Easy to make ahead, One-Bowl Pumpkin Freezer Waffles are paleo, grain-free, and just the thing for busy weekday mornings or leisurely weekends at home!
Fall is here and we officially have a kindergartener!
Which means we are back on the school-schedule train and in need of some make-ahead breakfasts, pronto.
Enter freezer waffles.
Over the summer I picked up some freezer waffles to take on our vacation.
The cabin we were renting didn’t have a proper kitchen and I didn’t want to fuss with breakfast.
Well, let me tell you, these frozen delights were a revelation to my girl.
Apparently I’ve been depriving her all this time.
When we got home she, of course, requested them, so I set out to create a homemade version that was easy to make and packed with nutrition.
These waffles do the trick, and are full of all the good stuff–including a vegetable!
I went the grain-free route with these, but you could easily swap oat flour for the almond if you want to keep these nut-free (more details on how, below).

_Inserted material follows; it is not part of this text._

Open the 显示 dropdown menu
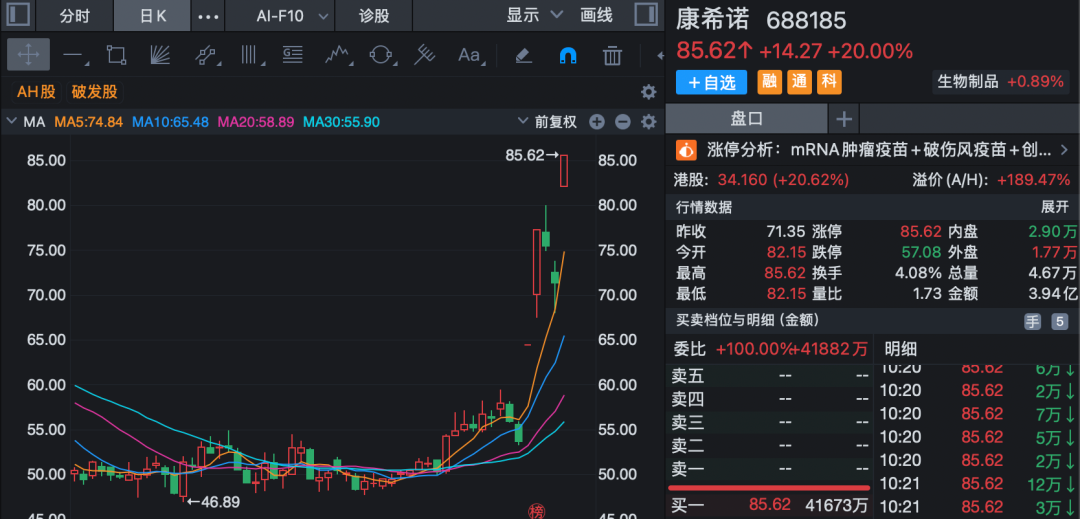The width and height of the screenshot is (1080, 519). coord(534,15)
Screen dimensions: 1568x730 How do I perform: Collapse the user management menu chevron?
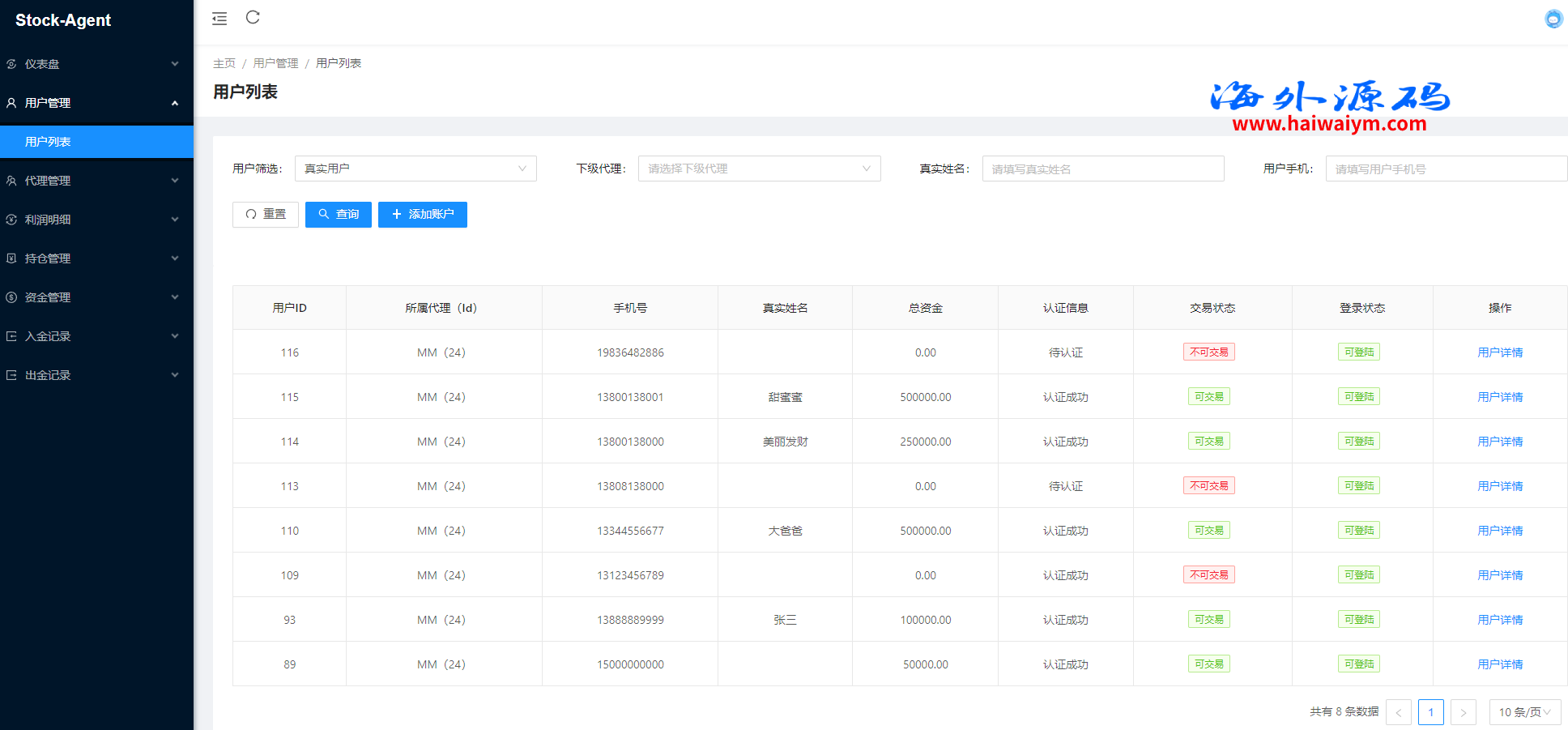click(175, 103)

In order to make these freezer waffles, simply make a batch (or a double or triple), allow to cool completely, then freeze.
Perfect for busy mornings when you only have a few minutes.
We like these with a light drizzle of maple syrup and a giant dollop of Pumpkin Spice Coconut Whipped Cream. Hello, yum!
I hope you give these a try soon. Now, let’s make some One-Bowl Pumpkin Freezer Waffles!
RECIPE & KID-FRIENDLY ADAPTATIONS
1 | For a nut-free option, use oat flour and this recipe, pouring the batter into a waffle iron.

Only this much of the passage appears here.